* Marathon unit Speedway to buy the business
* Deal to give Speedway gas stations, East Coast stores
* Marathon shares up slightly, Hess up 1.8 percent
(Updates share price, adds details, paragraphs 2-6, 14)
By Anna Driver and Sayantani Ghosh
HOUSTON/BANGALORE May 22 Refiner Marathon
Petroleum Corp said it would buy oil and natural gas
company Hess Corp's retail and transport business for
$2.87 billion, expanding its network of gas stations and
convenience stores along the U.S. East Coast.

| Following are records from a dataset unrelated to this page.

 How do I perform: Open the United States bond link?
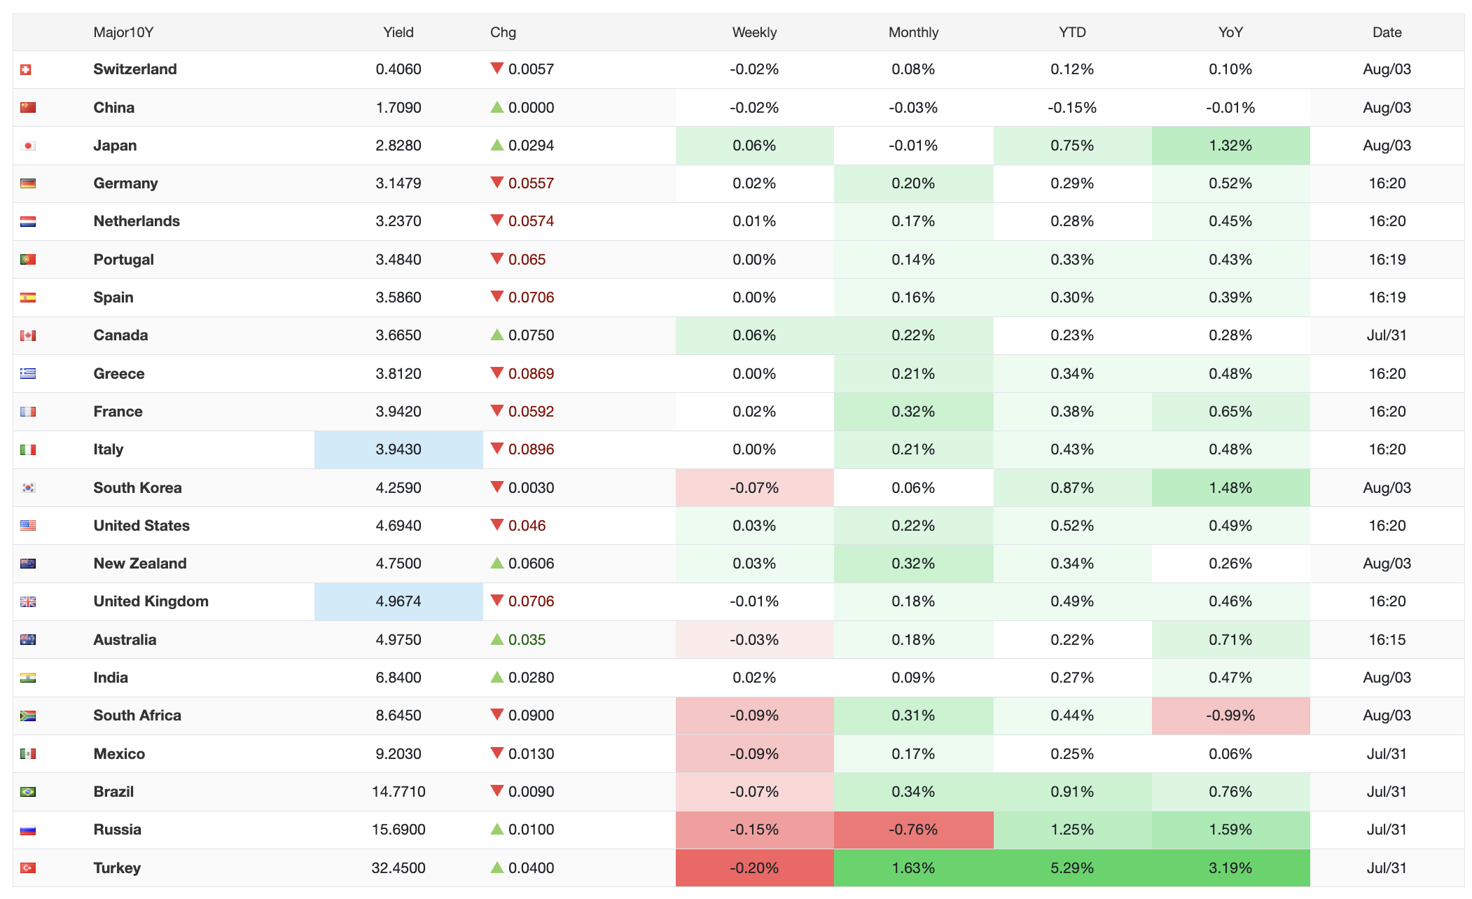tap(141, 525)
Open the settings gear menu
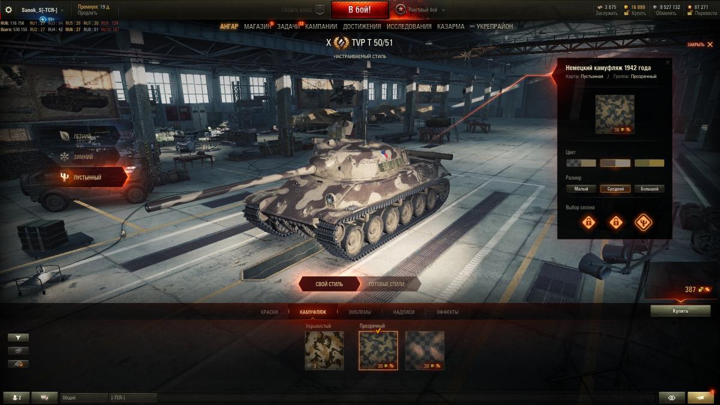This screenshot has height=405, width=720. click(8, 10)
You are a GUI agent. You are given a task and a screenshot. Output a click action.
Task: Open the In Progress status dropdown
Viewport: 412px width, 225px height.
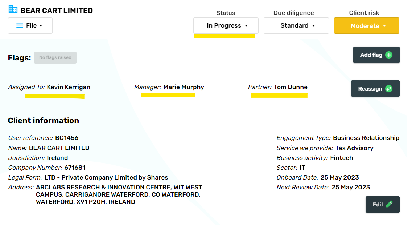click(x=226, y=26)

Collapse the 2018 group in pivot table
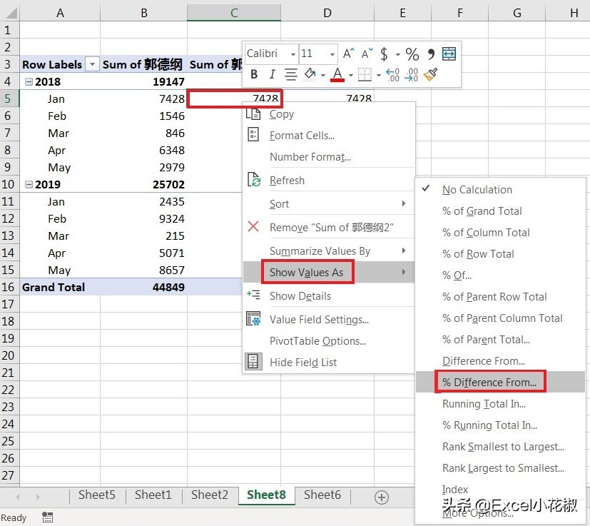pyautogui.click(x=29, y=82)
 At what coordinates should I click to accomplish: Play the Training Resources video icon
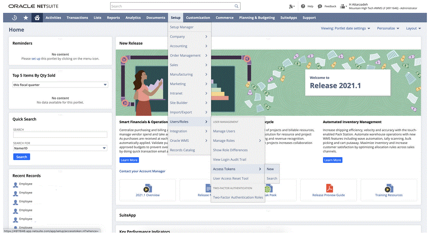coord(389,189)
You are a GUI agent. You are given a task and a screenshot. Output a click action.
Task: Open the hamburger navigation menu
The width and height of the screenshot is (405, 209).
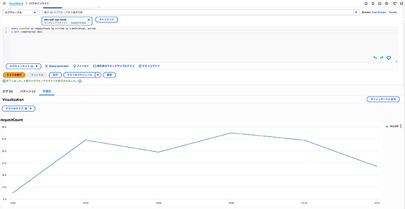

While Hess has been shedding downstream assets to focus on
more profitable shale drilling, the deal offers Marathon a
buffer against the volatile refining business by boosting
exposure to more stable cash flows from retail. It also provides
a guaranteed market for the company's fuel, Marathon's Chief
Executive Officer Gary Heminger said on a conference call on
Marathon Petroleum sells gasoline, food and drinks mainly
through 1,480 Speedway convenience stores it owns and operates
in nine states in the U.S. Midwest. The deal will create the
largest company-owned and operated convenience store chain in
the United States, measured by revenue.
Marathon also sells its fuel at 5,200 independent retail
outlets. Fuel from many refiners is sold by other brands.
Hess, which operates 1,256 stores in 16 states along the
East Coast and Southeast, will use the sale proceeds for
additional share buybacks and has increased its existing
repurchase program to $6.5 billion from $4 billion, it said.
At the behest of activist investors who saw the stock as
undervalued, Hess has been shedding oil, gas and other assets it
does not consider core to its U.S. exploration and production
business. The company's shares have climbed to a five-year high.
In January Hess filed with regulators to spin off its retail
operations, but analysts said an outright sale generates much
more upfront cash.
Marathon said it would pay $2.37 billion in cash, plus an
estimated $230 million in working capital and $274 million for
capital leases. The combined business was expected to report
adjusted 2013 revenue of more than $27 billion.
The deal's higher-than-expected valuation may give investors
pause, Roger Read, analyst at Wells Fargo said in a client note.
Under the agreement, Marathon has three years to convert the
Hess stores to the Speedway brand, a process that is expected to
cost a total of $410 million, the company said.
The addition of the Hess gas stations expands the market for
gasoline produced at Marathon's refineries.
"With this significant geographic expansion, we will be able
to further leverage our integrated refining and transportation
logistics operations, providing an outlet for an incremental
200,000 bpd of assured sales from our refining system," Heminger
said in a statement.
Barclays Capital acted as financial adviser to Marathon in
the deal that is expected to close late in the third quarter.
Shares of Marathon rose 0.6 percent to $88.28 and shares of
Hess Corp climbed nearly 1.6 percent, or $1.59, to $90.89 in
midday New York Stock Exchange trading.